Biz tek değil çift ön libero oynuyoruz. Dolayısıyla biri ileri çıktığında diğeri mutlaka geride kalıyor. Ancak Türk futbolcusundaki genel problem oyun disiplini. Bir an önce sonuca gitmek istiyoruz ve bu istek bize yerimizi kaybetmek gibi bir fatura çıkartıyor. Bu eleştirilere ben de dâhilim. Aslında ön libero, mevkiini asla kaybetmemesi gereken ilk oyuncudur.

Ümit Karan "Akıllı orta saha oyuncuları çok gol atar" diyor ve bunu savunmaya dönük orta saha oyuncularının konstantrasyon eksikliğine, adam kovalamama problemine bağlıyor. Yani kabahat biraz da sizin sırtınızda gibi duruyor.

Takımlar genellikle savunmalarını forvetlerin üzerine yoğunlaştırıyor. Bu durumda geriden direkt kaleye yönelen oyuncuların gol şansı otomatikman artıyor. Söylediğim gibi Türk futbolunun genel hastalığı disiplinsizlik burada ön plana çıkıyor. Açıkça söylemek gerekirse orta sahadan gelen oyuncuların fazla gol atmasında sorumluluk ön libero oynayan benim gibi oyuncularda.

Hiç kimseyle kavga etmedim

Hırslı ve kazanmayı kabullenmeyen bir oyuncu olduğunu söylüyorsun, üstelik mücadelenin en yoğun yaşandığı bölgede oynuyorsun ama bugüne kadar sadece tek kırmızı kart görmüşsün.

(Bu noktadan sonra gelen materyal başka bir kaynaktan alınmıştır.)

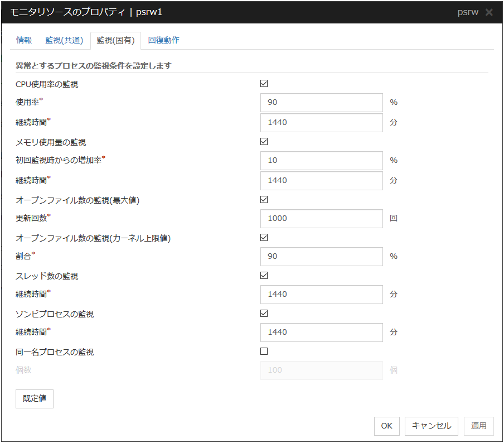Close the psrw1 properties dialog
The height and width of the screenshot is (443, 504).
[489, 12]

O kırmızı kartı da ikinci sarı karttan gördüm. 11 sezondur Süper Lig'de oynuyorum ama bugüne kadar saha içinde küfürleşmiş ya da kavga etmiş bir oyuncu değilim. Maç içinde sarı kartı görene kadar agresifim ama kart gördüğüm andan itibaren kendimi frenlerim. Bir de benim hırsım ve kaybetmeye tahammülsüzlüğüm tamamen oyun kuralları içinde kazanmakla ilgili. Yoksa asla kasti sertliğe başvuran bir oyuncu olmadım.

Her sezon 30 maç ortalamasıyla oynayan bir oyuncusun. Dolayısıyla pek fazla sakatlanmıyorsun. Sanırım bu profesyonelce yaşamakla ilgili bir durum.

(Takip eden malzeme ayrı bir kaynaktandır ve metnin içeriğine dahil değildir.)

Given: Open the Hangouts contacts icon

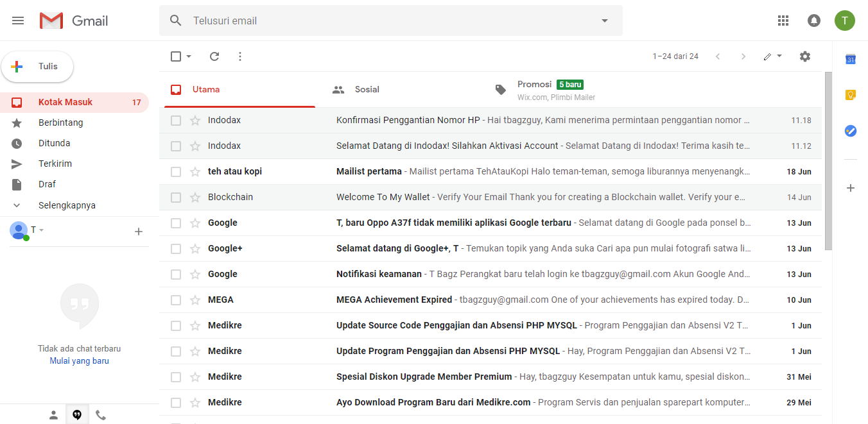Looking at the screenshot, I should (x=53, y=414).
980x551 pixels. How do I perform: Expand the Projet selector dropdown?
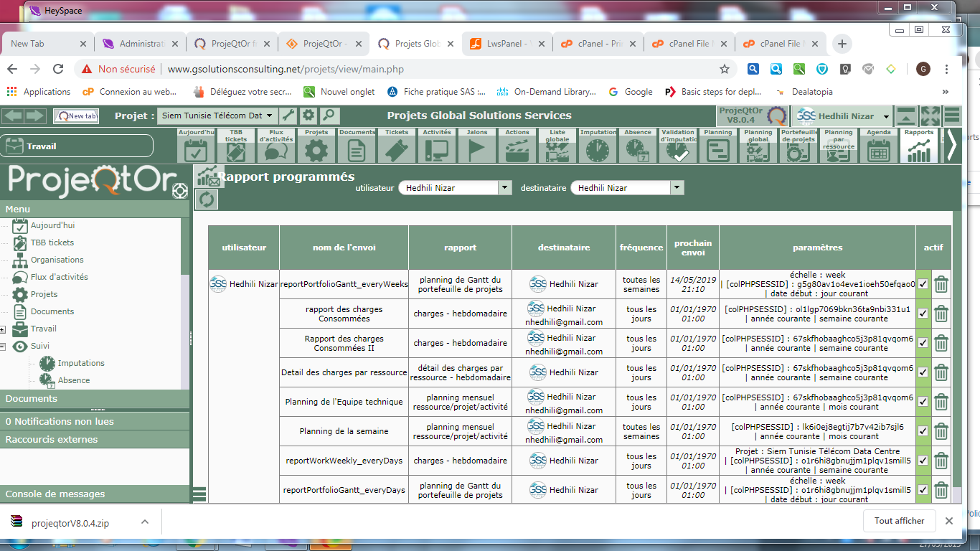270,116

Ben 21 yaşında evlendim. Bu durumda hayatınız otomatik olarak bir düzene giriyor. Uyku düzeninize, beslenmenize ister istemez dikkat ediyorsunuz. Zaten benim hayatım evimle işimin arasında geçiyor. Bir de koşarak oynayan oyuncuların fiziki yapısı aslında doğuştan gelen özellikler taşıyor. Benim vücudum, aynı antrenmanı yaptığımız bir başka arkadaşa göre daha çabuk toparlanabiliyor.

Gençlerbirliği'ne gelirken Samsunspor'la bir gerginlik yaşamıştın. Orası senin yetiştiğin, Mehmet Nas olduğun takım. Sonrasında bir barış sağladınız mı?

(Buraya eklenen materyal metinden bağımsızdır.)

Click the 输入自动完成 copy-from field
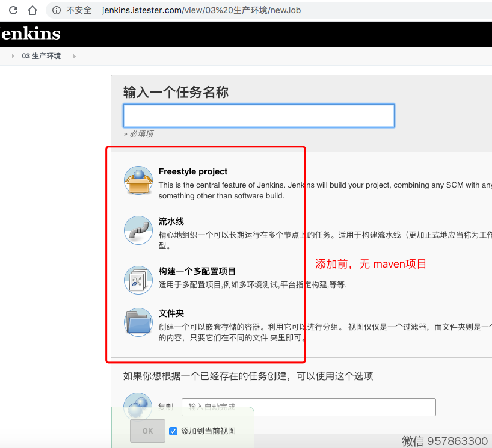Viewport: 492px width, 448px height. tap(309, 407)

Samsunspor'da o dönemde ciddi bir maddi sıkıntı yaşamıştık. Ben 7 sezonda orada elde edemediğim maddi kazanca Gençlerbirliği'nde bir sezonda ulaştım. Samsunspor'la sözleşmem bitmişti ve yeni mukavele imzalamak için geçmiş alacaklarımın ödenmesini istedim. Ancak daha sonra bir anlaşmazlık çıktı ve ben de Gençlerbirliği'nin teklifini kaçırmak istemedim. Ailem halen Samsun'da yaşıyor ve benim de ne Samsun'la ne de Samsunspor'la bir problemim var.

Gelecekle ilgili planların neler?

Ümit Milli Takım'a seçilmeye başladıktan sonra hedeflerimi büyütmüştüm. Mutlaka İstanbul takımlarından birinde oynamak istiyordum. Hâlâ da bu hedefimden vazgeçmiş değilim. Gençlerbirliği ile sözleşmem önümüzdeki sezonun sonunda bitecek. Ama bu arada bir teklif gelirse de oturup konuşuruz.

Her takımda oynarım

İstanbul'a gelen birçok oyuncunun yedek kulübesinden çıkamadığına ve kaybolup gittiğine çok şahit olduk. Dolayısıyla futbolcunun oynayabileceği kulübe gitmesi önemli. Sen bu gözle değerlendirdiğinde kendin için hangi takımın en uygunu olduğunu düşünüyorsun?

Bazı şeylere erken ulaştığınız zaman ister istemez problem yaşıyorsunuz. Bence İstanbul'a gidip de kaybolan oyuncuların çoğu bu durumdaydı. Ama ben 28 yaşındayım ve genç yaşta transferi de büyük şehirdeki hayatı da gördüm. Bu konuda tecrübe kazandığımı düşünüyorum. Futbolun olgunluk yaşındayım. Hangi takımda oynayabilirim sorusuna gelince, kendimi üç büyük takımda da oynayabilecek yeterlilikte görüyorum.

28 defa Ümit Milli Takım'da oynadın ama sonrasını getiremedin. Oysa orası A Milli Takım'ın arka bahçesi sayılıyor.

Evet, Ümit Milli Takım'da birlikte oynadığım arkadaşlarımın hemen hemen hepsi A Milli Takım'da oynadı. Dolayısıyla ben bu konuda kimseyi suçlayacak değilim. Eğer ben de yeterli görülseydim oynardım. Demek ki daha fazla çalışmam ve kendimi göstermem gerekiyor. Bugüne kadar büyük takımlarda ve Milli Takım'da oynayamamayı kendi eksiklerime bağlıyorum.

Gençlerbirliği kasasında en çok para bulunan kulüp ama hedef konusunda sıkıntı yaşıyor. Zaman zaman şampiyonluktan bahsediliyor ancak bir sezon hariç hiçbir zaman bu hedefe yaklaşılamadı.

Bana göre bir takımın şampiyonluk kovalayabilmesi için seyirci en önemli faktör. Gençlerbirliği camia olarak birçok problemini çözmüş durumda ama arkamızda taraftar gücü yok. Bazen öyle maçlar izliyoruz ki, bir takım giden maçı seyircisinin gücüyle geri çevirebiliyor. Biz böyle bir şanstan mahrumuz. Sahaya çıkıp tribünlere baktığında Gençlerbirliği oyuncusunun şevki kırılıyor.

Türkiye'nin düzeninde Anadolu'dan şampiyon çıkar mı?

Ben bunun çok zor olduğunu düşünüyorum. Gönül elbette Anadolu'dan bir şampiyon çıkmasını ister ama bu şartların oluşması için uzunca bir zamana ihtiyaç var.